The letter is chock full of helpful information and filled with good advice. We would add just three points:
First, although courtesy and cooperation are important, these are not synonyms for capitulation. The FDA field offices are not staffed with the caliber of person at FDA headquarters. Just because someone with a badge shows up and tells you that you must recall, as the song says: “It ain’t necessarily so.”
There have been cases in which personnel from local FDA field offices walked in demanding a recall and companies that had retained top notch epidemiological talent to do an independent assessment of the epidemiology were able to elevate the situation to Washington, D.C. and get headquarters to understand that the field office was misinterpreting the epidemiology and no recall was required.
Part of a good recall plan is that each firm needs to know A) What epidemiologist are you going to call for an independent assessment of the facts — and remember you need someone with a reputation so the FDA will listen, and B) What law firm will you call, and, though your usual firm down the block may be fine for many purposes, you really need someone with the contacts and staff time to escalate the situation to FDA in Washington, D.C. if that is required.

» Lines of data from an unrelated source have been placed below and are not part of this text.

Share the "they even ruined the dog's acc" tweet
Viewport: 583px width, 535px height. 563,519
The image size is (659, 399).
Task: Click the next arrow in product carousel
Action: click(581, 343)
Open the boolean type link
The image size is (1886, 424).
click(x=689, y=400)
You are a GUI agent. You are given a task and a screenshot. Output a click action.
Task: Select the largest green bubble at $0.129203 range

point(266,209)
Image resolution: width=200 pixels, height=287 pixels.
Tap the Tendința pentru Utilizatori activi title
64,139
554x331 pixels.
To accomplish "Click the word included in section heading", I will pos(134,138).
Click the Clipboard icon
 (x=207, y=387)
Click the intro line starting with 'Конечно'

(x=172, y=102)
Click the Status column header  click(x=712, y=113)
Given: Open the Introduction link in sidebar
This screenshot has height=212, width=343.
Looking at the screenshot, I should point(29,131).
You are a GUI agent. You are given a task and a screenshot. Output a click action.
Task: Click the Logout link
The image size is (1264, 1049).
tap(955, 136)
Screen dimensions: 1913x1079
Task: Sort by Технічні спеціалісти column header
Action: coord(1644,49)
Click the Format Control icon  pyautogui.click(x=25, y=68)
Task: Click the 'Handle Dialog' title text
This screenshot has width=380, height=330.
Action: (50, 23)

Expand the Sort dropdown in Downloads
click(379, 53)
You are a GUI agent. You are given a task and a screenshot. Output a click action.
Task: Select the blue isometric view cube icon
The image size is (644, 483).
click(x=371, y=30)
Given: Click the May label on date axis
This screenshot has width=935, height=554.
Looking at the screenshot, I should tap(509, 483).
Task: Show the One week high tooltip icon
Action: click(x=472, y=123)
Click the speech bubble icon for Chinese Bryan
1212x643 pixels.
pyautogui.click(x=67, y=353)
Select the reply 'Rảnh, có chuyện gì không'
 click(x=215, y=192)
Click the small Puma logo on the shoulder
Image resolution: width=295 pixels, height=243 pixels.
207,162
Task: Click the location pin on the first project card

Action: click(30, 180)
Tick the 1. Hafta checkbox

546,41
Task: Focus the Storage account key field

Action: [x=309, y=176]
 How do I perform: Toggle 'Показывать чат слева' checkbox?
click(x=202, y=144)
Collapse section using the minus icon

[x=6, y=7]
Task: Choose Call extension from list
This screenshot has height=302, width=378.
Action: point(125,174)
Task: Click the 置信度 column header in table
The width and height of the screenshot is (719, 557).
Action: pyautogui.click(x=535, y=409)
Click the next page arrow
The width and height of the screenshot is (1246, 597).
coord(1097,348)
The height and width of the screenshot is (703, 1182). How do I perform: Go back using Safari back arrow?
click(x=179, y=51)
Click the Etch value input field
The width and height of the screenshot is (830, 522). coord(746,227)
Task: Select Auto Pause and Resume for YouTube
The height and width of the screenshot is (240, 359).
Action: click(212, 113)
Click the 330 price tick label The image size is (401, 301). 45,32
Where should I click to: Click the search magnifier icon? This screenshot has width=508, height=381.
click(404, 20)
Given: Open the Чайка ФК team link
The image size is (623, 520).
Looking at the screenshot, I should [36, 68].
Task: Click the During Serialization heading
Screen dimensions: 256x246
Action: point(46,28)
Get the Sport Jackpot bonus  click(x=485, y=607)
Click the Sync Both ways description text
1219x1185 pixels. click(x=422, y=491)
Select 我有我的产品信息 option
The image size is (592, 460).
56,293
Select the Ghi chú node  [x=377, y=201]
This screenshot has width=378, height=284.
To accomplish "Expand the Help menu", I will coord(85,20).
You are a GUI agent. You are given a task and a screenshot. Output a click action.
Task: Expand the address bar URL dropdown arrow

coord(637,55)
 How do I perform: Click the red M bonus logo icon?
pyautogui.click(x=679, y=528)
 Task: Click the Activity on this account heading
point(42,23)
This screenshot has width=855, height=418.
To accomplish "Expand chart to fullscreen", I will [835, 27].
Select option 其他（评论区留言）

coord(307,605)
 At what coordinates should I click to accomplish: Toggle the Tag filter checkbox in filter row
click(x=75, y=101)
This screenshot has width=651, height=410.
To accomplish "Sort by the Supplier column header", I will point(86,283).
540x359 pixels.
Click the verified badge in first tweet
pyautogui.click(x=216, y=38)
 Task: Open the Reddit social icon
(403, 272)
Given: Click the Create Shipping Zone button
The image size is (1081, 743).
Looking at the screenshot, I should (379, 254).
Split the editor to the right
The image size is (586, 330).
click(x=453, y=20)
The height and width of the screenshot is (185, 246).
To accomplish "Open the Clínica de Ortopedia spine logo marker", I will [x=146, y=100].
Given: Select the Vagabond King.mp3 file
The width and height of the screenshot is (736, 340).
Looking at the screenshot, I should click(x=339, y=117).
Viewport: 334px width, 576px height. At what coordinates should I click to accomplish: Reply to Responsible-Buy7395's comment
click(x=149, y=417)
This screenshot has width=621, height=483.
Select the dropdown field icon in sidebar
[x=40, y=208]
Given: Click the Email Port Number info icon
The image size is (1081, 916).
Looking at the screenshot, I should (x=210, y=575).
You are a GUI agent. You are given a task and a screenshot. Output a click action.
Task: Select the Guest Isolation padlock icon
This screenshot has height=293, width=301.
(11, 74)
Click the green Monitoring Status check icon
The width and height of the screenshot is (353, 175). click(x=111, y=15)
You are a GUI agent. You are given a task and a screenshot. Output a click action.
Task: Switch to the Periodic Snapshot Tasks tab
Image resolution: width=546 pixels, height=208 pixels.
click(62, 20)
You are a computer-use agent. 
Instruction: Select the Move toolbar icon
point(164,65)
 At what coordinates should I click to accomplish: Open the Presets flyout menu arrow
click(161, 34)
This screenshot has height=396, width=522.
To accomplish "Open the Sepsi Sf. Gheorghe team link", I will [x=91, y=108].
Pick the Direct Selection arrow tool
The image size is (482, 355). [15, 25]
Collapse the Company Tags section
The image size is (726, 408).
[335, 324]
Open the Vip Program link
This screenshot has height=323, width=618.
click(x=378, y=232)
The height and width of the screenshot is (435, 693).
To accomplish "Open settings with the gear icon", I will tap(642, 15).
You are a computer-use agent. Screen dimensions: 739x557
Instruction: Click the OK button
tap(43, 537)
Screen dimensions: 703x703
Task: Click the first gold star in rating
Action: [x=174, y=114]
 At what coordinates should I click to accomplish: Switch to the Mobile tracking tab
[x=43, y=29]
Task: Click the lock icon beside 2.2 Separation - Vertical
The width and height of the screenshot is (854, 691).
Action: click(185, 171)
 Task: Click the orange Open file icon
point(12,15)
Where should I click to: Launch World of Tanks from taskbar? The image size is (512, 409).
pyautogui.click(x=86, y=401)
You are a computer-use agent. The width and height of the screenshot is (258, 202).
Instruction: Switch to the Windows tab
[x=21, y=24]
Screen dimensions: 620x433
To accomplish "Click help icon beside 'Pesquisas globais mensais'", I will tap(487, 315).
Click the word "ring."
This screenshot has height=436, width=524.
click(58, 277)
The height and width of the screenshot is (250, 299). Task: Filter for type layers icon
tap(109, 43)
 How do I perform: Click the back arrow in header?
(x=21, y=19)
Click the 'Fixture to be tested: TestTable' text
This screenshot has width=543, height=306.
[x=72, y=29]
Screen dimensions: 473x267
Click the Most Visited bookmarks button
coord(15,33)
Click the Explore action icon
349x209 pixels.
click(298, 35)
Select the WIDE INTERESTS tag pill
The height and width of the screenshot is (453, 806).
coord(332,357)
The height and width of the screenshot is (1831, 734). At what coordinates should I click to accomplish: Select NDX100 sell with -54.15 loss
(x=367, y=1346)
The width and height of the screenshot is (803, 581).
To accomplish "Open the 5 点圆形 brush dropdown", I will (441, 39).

Second, when testing your recall plan, make sure you do so under less-than-ideal conditions. For example, if you have a food safety director who is the key person at the crux of your plan, assume that she will be at her daughter’s wedding in Tahiti when this hits. Your CEO is surely going to have just boarded a flight to Sydney when the FDA shows up. Plans have to be tested by surprise with real life conditions. Planning your test recall so that nobody important is on vacation is unrealistic and guarantees you won’t be fully prepared.
Third, be wary of “solutions” that don’t really solve the problem. For example, many firms realize that their communication capabilities will be overrun as the media and customers inundate the switchboard after an announcement. Recognizing this, companies will decide to hire a telemarketing firm to receive calls. This may be more polite than a busy signal, but that telemarketing company will not be able to provide substantive answers to customers or the media. There are general answers such as regular web site updates, and there is the need to figure out a mechanism to triage calls so that specific responses can be provided by knowledgeable staff. Remember rumor fills a vacuum — if you don’t get accurate information out there, you can count on inaccurate information spreading like wildfire.
Many thanks to Harold K. Gordon, William J. Hine, Sharyl A. Reisman, Jennifer L. De Medico and Jones Day for helping executives in the industry prepare for dealings with the FDA.